▼▼▼

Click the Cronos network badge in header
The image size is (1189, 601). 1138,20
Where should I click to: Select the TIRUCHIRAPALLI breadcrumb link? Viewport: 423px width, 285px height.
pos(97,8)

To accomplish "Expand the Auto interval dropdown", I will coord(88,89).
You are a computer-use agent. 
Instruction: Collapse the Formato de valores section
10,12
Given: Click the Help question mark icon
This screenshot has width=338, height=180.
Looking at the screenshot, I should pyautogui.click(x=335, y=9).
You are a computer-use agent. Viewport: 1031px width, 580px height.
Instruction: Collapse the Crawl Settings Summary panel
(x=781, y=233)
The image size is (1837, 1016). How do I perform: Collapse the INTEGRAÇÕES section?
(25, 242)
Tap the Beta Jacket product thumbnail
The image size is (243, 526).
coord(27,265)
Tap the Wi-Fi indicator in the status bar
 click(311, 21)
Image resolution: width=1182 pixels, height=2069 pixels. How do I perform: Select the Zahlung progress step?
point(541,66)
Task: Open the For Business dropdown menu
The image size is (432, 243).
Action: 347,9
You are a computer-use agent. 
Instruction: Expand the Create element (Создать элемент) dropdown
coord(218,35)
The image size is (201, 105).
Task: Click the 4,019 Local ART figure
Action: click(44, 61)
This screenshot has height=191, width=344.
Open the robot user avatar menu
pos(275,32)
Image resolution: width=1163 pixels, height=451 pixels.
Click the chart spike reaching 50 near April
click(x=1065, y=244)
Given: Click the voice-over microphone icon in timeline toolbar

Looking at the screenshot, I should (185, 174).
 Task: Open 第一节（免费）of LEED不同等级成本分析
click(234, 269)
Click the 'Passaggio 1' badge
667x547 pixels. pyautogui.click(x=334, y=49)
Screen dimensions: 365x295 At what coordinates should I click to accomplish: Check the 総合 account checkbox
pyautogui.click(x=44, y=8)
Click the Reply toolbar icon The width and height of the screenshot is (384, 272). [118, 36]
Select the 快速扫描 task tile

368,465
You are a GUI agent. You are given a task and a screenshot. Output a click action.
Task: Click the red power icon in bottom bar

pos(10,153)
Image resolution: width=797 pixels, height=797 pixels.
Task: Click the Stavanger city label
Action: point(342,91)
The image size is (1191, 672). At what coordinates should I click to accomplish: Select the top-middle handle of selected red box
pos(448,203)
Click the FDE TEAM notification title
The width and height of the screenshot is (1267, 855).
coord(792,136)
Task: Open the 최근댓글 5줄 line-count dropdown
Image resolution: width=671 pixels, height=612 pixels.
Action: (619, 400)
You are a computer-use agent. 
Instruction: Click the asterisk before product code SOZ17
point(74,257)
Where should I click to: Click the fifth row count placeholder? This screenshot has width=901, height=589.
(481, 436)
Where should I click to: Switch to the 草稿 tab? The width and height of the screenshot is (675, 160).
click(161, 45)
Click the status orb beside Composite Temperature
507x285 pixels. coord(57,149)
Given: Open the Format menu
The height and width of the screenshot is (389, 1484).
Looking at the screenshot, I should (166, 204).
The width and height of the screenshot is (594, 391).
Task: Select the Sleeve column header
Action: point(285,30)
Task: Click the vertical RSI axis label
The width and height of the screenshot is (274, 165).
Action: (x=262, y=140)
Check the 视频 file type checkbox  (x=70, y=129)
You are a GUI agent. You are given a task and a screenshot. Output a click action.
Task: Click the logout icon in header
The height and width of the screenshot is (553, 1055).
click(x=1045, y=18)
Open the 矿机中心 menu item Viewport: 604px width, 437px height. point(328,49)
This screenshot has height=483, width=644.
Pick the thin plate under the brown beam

▲▲▲

**PROMPT:**
Please write out only the lines from the one containing "The image size is (1191, 672)." to the end of the records above, exactly, both ends included.

**OUTPUT BELOW:**
The image size is (1191, 672). At what coordinates should I click to accomplish: Select the top-middle handle of selected red box
pos(448,203)
Click the FDE TEAM notification title
The width and height of the screenshot is (1267, 855).
coord(792,136)
Task: Open the 최근댓글 5줄 line-count dropdown
Image resolution: width=671 pixels, height=612 pixels.
Action: (619, 400)
You are a computer-use agent. 
Instruction: Click the asterisk before product code SOZ17
point(74,257)
Where should I click to: Click the fifth row count placeholder? This screenshot has width=901, height=589.
(481, 436)
Where should I click to: Switch to the 草稿 tab? The width and height of the screenshot is (675, 160).
click(161, 45)
Click the status orb beside Composite Temperature
507x285 pixels. coord(57,149)
Given: Open the Format menu
The height and width of the screenshot is (389, 1484).
Looking at the screenshot, I should (166, 204).
The width and height of the screenshot is (594, 391).
Task: Select the Sleeve column header
Action: point(285,30)
Task: Click the vertical RSI axis label
The width and height of the screenshot is (274, 165).
Action: (x=262, y=140)
Check the 视频 file type checkbox  (x=70, y=129)
You are a GUI agent. You are given a task and a screenshot. Output a click action.
Task: Click the logout icon in header
The height and width of the screenshot is (553, 1055).
click(x=1045, y=18)
Open the 矿机中心 menu item Viewport: 604px width, 437px height. point(328,49)
This screenshot has height=483, width=644.
Pick the thin plate under the brown beam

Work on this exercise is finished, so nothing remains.